Task =>
Exactly the lines below starting at the line with "This screenshot has height=806, width=861." and ending at the line with "Task: Click the gray deployment status dot" are wanted, with both ends included. Leave out the pictures and add no other lines.

[Data to examine Boundary: Start]

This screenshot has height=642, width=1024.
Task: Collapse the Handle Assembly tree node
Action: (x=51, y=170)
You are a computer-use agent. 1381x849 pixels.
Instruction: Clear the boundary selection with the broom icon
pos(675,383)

[Data to examine Boundary: End]
[Data to examine Boundary: Start]

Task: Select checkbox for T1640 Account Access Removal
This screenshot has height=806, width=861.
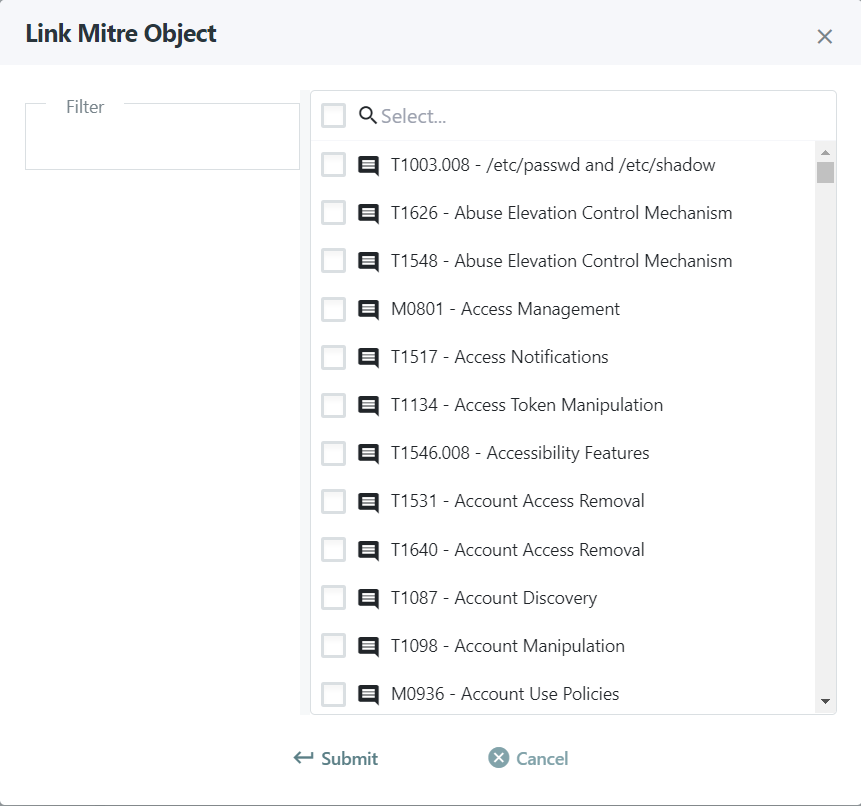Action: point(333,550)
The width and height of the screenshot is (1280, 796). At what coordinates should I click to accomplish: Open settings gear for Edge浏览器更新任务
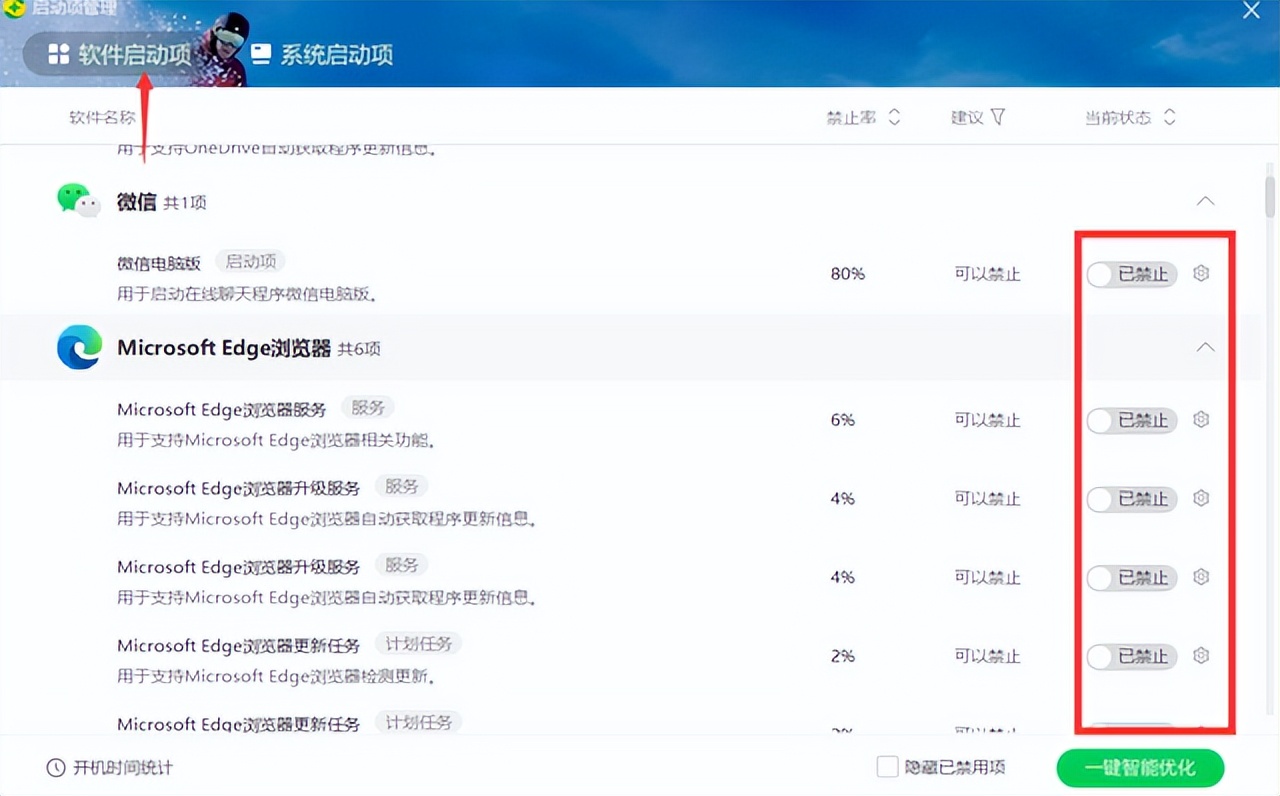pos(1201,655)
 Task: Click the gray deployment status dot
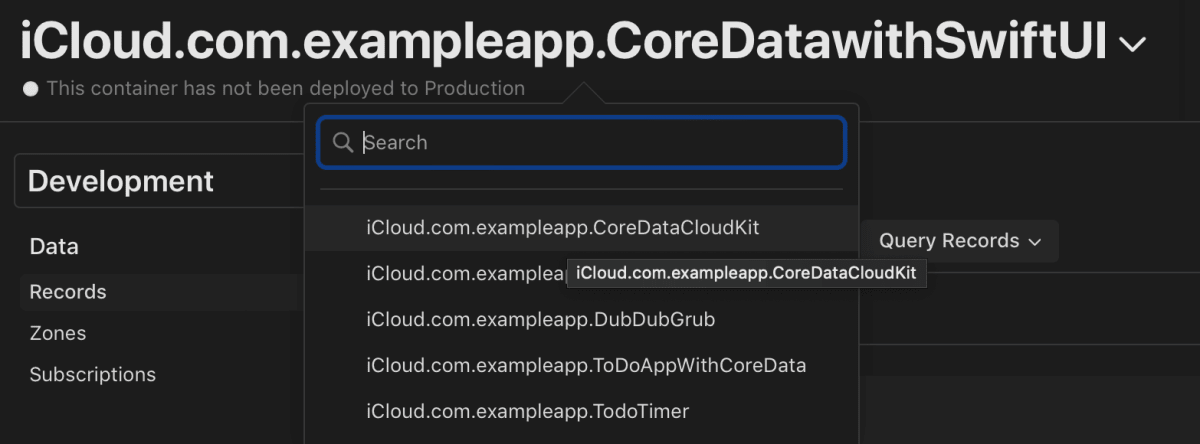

[Data to examine Boundary: End]
[Data to examine Boundary: Start]

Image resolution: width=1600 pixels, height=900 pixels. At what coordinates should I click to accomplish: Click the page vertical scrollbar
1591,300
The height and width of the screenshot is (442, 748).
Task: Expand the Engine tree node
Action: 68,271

[Data to examine Boundary: End]

Solution =>
This screenshot has height=806, width=861.
Action: point(333,550)
The width and height of the screenshot is (1280, 796). At what coordinates should I click to accomplish: Open settings gear for Edge浏览器更新任务
pos(1201,655)
 Task: Click the gray deployment status dot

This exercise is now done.